[TASK OBJECTIVE]: Your task is to copy each line in the listing that includes the word "thumbnail".

★ ★ ★ ★ ★ ★ ★

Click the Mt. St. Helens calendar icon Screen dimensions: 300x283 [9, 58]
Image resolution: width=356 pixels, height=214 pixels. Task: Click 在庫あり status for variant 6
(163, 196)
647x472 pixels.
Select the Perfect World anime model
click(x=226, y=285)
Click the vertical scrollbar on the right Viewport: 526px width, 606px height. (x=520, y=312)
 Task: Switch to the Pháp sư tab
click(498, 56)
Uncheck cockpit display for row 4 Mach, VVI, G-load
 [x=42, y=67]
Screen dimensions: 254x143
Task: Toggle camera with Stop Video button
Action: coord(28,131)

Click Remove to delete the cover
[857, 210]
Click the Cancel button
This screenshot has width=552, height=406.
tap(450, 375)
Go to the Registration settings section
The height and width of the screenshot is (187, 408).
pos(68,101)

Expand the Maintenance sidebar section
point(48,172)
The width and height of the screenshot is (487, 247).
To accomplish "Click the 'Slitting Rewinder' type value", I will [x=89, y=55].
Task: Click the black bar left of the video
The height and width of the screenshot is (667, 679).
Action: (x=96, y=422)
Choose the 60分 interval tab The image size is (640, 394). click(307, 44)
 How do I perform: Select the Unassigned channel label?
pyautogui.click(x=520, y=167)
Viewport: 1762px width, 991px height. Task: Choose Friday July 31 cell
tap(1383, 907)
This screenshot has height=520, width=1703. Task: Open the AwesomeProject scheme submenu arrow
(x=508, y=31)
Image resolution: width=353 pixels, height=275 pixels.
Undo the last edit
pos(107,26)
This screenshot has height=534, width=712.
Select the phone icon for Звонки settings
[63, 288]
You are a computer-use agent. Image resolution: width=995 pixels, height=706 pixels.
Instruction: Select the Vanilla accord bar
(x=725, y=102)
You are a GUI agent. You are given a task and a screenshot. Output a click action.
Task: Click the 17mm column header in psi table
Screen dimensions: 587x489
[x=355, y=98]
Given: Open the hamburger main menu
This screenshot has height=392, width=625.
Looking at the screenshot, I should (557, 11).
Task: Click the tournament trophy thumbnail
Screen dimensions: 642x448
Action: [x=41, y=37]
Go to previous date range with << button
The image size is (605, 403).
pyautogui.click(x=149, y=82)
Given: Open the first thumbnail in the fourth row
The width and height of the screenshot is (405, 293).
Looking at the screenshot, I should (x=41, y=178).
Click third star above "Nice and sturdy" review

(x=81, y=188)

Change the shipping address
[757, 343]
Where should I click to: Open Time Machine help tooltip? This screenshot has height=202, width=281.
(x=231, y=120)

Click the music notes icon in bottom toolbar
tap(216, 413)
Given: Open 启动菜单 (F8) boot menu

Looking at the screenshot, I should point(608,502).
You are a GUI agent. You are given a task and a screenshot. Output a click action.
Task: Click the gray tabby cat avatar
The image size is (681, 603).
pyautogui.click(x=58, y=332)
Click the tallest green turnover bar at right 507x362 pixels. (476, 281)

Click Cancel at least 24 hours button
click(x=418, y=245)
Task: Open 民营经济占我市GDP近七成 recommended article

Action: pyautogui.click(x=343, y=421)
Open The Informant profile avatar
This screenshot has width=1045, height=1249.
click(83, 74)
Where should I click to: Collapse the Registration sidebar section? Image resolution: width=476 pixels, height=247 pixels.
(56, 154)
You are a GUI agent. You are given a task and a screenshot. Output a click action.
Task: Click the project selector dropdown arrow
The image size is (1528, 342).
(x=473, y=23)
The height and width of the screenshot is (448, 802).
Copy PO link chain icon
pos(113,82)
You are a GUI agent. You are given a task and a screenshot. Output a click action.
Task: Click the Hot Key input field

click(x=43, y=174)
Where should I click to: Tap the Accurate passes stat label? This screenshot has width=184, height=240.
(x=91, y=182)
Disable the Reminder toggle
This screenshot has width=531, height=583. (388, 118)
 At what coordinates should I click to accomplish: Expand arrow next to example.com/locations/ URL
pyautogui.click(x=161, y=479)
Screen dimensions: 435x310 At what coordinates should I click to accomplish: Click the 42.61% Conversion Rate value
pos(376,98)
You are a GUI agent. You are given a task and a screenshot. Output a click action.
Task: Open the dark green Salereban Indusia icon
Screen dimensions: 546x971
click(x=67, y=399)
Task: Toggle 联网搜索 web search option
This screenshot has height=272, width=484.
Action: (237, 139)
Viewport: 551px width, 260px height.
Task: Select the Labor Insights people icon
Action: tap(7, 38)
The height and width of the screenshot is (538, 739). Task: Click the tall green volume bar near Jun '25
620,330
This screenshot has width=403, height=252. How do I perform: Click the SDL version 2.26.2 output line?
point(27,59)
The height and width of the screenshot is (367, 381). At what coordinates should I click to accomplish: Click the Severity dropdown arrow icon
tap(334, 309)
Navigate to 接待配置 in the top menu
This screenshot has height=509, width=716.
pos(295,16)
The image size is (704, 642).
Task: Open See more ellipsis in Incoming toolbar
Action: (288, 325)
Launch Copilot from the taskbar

★ ★ ★ ★ ★ ★ ★

[TASK OUTPUT]:
Task: Click the tournament trophy thumbnail
Given: Open the first thumbnail in the fourth row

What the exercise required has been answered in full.